宏弥が今一限に行っている講義は二年次向け。
そこには昨日世依から話の出た西園寺綾乃も出席していた。

「「斎王」という言葉を聞いて現代だとどのような映像を皆さんは思い浮かべるでしょうか。
おそらくは、伊勢神宮へ皇族の女性が祭主となり天皇の祖先神と言われる天照大御神に参拝するところはニュースで見かけたのを思い出された方もいるかもしれません。
ただそれはあくまで斎王としてでは無く祭主として参拝するだけで、講義で皆さんの学んでいる斎王とは別の役割をしています。

そしてここで京都に住まわれていた方など疑問に思ったのでは無いでしょうか。
むしろこちらの方が現代では有名かも知れません。
それは葵祭です。

これはそもそも平安京の第一の守護神とされた賀茂神社、今の上賀茂神社と下鴨神社を含むのですが、そこにも九世紀初頭斎王は置かれるようになりました。
それを戦後になって葵祭として斎王、ここでは斎王代と言われますがその行列を復活させたのです。

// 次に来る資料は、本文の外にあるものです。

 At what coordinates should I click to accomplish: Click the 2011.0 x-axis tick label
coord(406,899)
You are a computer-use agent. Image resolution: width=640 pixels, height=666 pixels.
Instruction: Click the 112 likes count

よって当時は二人の斎王が存在したため「伊勢斎」、「賀茂斎」と呼び分けていました」

宏弥は話ながら自分から見て左側、三列目に座る学生が気になっていた。
それは西園寺綾乃。
彼女は最初こそノートに書き込んでいたが、そんなに時間も経たず額に手を当て俯きだした。
彼女を挟むように隣にいる友人達も、心配なのか小声で声をかけている。

「大丈夫ですか、顔が真っ青ですよ」

彩也乃は誰かに声をかけられ、ゆっくりと顔を上げる。
そこには教卓でピンマイクをつけて講義をしていたはずの、長い前髪に眼鏡をかけた教員が自分を見下ろしていた。
虚ろな目をして自分を見上げるのも辛そうな彩也乃を見て、宏弥は他の生徒に、

「皆さん、申し訳ありませんが講義はここまでとします。
あなた方は彼女の友人ですか?
では彼女の分の荷物も持って保健室までの案内をお願いします。
君、立てますか?」

「はい」

彩也乃ははぁ、と小さく息を吐きながら椅子から立ち上がるとふらりとよろけ、宏弥が彩也乃の細い肩を掴んだ。
自分の肩を簡単に覆う大きな手に、彩也乃は思わずびくりとする。

宏弥はおもむろにジャケットを脱ぐと、自分達と彩也乃の荷物を持ち戸惑っている女子学生二人に渡した。

「このままでは危ないので彼女は僕が運びます。
そこの君、僕が持ち上げたら彼女の膝にジャケットを掛けてください」

彩也乃が状況を飲み込めず言葉も発せ無いまま、宏弥は失礼と言って彩也乃を軽々と抱きかかえた。
側にいた友人がお姫様抱っこ!と声を出したのを無視しジャケットをかけるように言えば、慌ててスカートから出た彩也乃の足を隠すようにジャケットを掛けた。

彩也乃は自分にされていることをようやく理解して、困惑しながら先生と声をかける。

「恥ずかしいでしょうが我慢してください」

他の学生に再度声をかけ、一気にどよめく教室を後に、彩也乃の友人達がこっちですと彩也乃を抱える宏弥を先導する。
まだ講義中の教室もあるせいか、そこまで廊下に学生はいない。